Industrial consultant Frank Bunker Gilbreth reported in 1920 that hiring a lazy person is the best way to get a difficult task done.
The idea is that the employee will do her/his best to find the easiest solution to the problem. And the company ultimately benefits from the efficiency.
The same philosophy – working smarter, not harder – still applies in the modern workplace, according to UNSW associate dean of research, professor Frederik Anseel.
He said managers that put pressure on staff to "just get it done" and micro-manage every step are doing nothing to promote innovation or productivity.
"That prevents them from stepping back from work and reflecting how could we do things differently," said Anseel.
Managers misunderstand their role
Many managers assume that not monitoring their staff will lead to them slacking off. But, according to Anseel, employees need autonomy to work better and smarter.
"You need to trust people and that is very difficult for a lot of managers because they think people cannot be trusted if we do not follow up or tell them what to do."

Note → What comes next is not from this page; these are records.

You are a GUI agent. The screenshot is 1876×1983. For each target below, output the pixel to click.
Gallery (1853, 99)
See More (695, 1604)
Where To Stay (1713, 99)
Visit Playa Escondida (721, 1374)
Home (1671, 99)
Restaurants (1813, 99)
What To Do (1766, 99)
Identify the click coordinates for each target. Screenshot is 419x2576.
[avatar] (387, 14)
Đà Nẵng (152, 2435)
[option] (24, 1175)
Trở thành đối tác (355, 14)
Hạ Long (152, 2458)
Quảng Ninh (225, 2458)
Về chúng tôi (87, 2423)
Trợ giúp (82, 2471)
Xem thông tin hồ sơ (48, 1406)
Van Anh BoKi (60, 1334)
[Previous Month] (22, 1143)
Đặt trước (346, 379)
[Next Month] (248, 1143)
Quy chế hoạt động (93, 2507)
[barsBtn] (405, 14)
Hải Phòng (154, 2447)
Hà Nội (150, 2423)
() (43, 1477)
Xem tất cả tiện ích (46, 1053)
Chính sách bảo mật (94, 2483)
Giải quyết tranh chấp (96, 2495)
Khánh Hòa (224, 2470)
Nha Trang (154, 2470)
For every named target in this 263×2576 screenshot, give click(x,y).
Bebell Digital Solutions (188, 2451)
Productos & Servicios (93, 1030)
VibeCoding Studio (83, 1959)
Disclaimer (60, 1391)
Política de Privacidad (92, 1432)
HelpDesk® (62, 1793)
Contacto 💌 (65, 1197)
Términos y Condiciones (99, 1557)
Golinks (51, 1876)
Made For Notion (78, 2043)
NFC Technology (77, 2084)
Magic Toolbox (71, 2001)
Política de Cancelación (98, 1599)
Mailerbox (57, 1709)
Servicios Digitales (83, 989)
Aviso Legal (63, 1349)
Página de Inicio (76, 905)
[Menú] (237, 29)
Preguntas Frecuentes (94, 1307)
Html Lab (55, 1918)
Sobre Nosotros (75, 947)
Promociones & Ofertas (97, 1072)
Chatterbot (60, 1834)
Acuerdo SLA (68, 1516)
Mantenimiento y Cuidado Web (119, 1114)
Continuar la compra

Rather than micro-manage, said Anseel, managers need to concentrate on removing obstacles for their staff to work efficiently and protect their team. Trusting staff frees up time to focus on such matters.
This is especially so when the employees are experienced.
Productivity equals job satisfaction
While productivity is almost always linked to company performance, Anseel said it also positively influences job satisfaction.
"People feel motivated and satisfied at work if they have the feeling that they're making progress – that they're going forward," he said.
But managers are warned studies have found productivity reforms can't be executed overnight.
"If you read business magazines, you read… five steps to increase productivity and that is very appealing because it seems so easy. But what we know from all the research is that… it goes very slow to turn things around."